De Odete Roitman a Carminha, de Nazaré a Flora, o Brasil é
um celeiro de vilãs memoráveis. Mas por trás da genialidade de suas
interpretações, há uma fórmula que quase nunca falha: são mulheres com sede de
poder, que manipulam, mentem, enlouquecem e, ao fim, caem — castigadas pela
narrativa que exige redenção ou destruição. Vilãs raramente saem ilesas. E
quase nunca são humanizadas.
O problema não está em haver vilãs — o conflito é o motor da
narrativa. O problema está no encarceramento simbólico de determinadas
características femininas nesses papéis. Ambição? Vilã. Autonomia? Vilã.
Sexualidade ativa? Vilã. Mulheres que se recusam a cuidar, servir, ceder?
Vilãs. Ou seja: comportamentos considerados socialmente “impróprios” para o
feminino são constantemente atribuídos a personagens antagonistas. E isso
educa. Isso molda o olhar coletivo.
Enquanto isso, as heroínas são passivas, sofredoras,
resilientes, quase santificadas — a mulher “boa” da novela ainda é aquela que
aguenta tudo calada, que perdoa traições, que vive em função do outro.
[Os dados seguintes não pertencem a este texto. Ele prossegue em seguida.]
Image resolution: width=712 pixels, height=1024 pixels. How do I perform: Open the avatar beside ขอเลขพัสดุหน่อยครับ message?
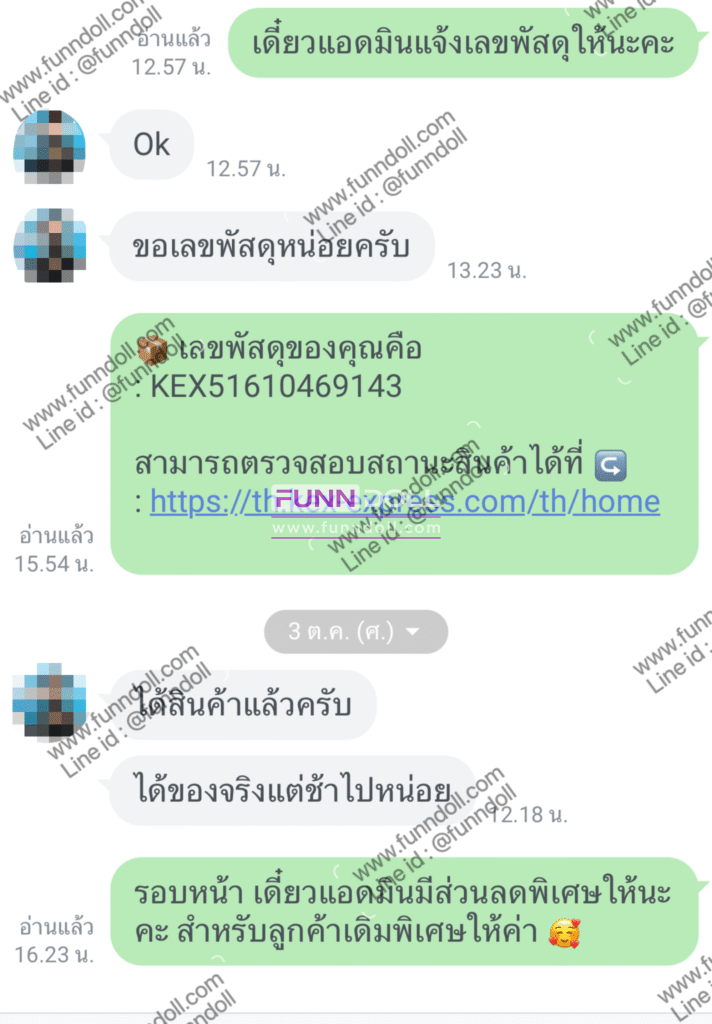50,246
O
contraste entre essas duas representações constrói uma pedagogia silenciosa que
premia a submissão e pune a ousadia.
Essa lógica não apenas reforça estereótipos, como empobrece
a narrativa. A boa ficção é feita de personagens complexas, contraditórias,
humanas. Mas quando a vilania se torna um receptáculo de tudo o que é reprimido
na mulher real, a personagem deixa de ser rica e passa a ser sintoma. Quantas
vilãs das novelas brasileiras têm desenvolvimento psicológico real, dilemas
internos, arcos de autoconhecimento? Quase nenhuma. São sombras que surgem prontas
— e, mais cedo ou mais tarde, morrem envenenadas por sua própria maldade.
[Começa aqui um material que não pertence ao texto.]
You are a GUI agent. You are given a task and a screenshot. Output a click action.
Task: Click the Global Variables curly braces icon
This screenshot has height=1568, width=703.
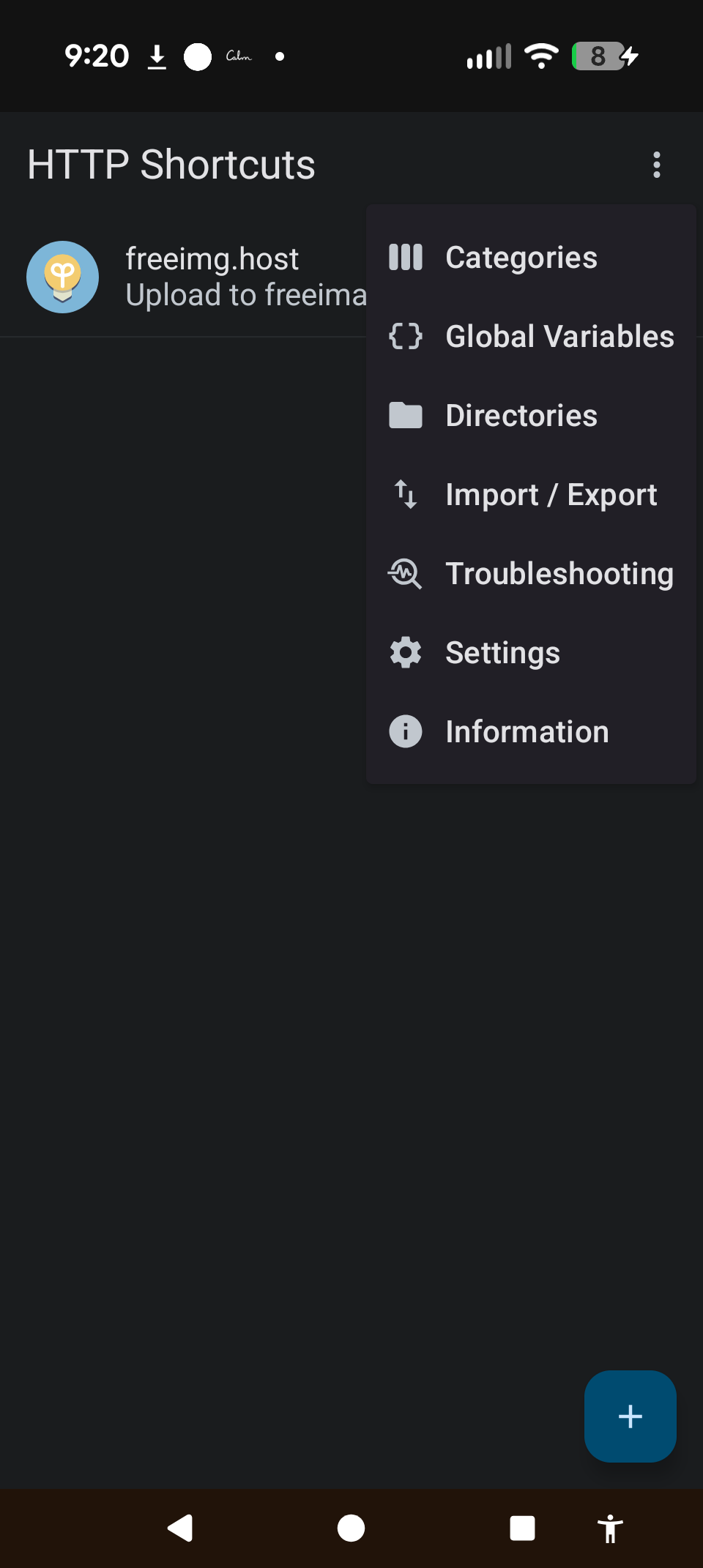click(405, 337)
Nos últimos anos, houve tentativas tímidas de subverter esse
padrão, especialmente com a ascensão de narrativas feministas nas redes
sociais. Mas ainda é pouco. A dramaturgia brasileira precisa urgentemente abrir
espaço para outras mulheres: mulheres que erram e aprendem, que têm ambição
sem serem demonizadas, que vivem o desejo sem punição moral. Mulheres que não
sejam santas nem bruxas, apenas pessoas.
As novelas têm o poder de formar imaginários. Durante décadas, ensinaram o Brasil a odiar mulheres poderosas, independentes ou sexualmente livres. Está na hora de mudar o roteiro. De permitir que as mulheres da ficção sejam tão complexas quanto as da vida real. De dar fim ao ciclo onde vilania é só mais uma máscara que o machismo veste.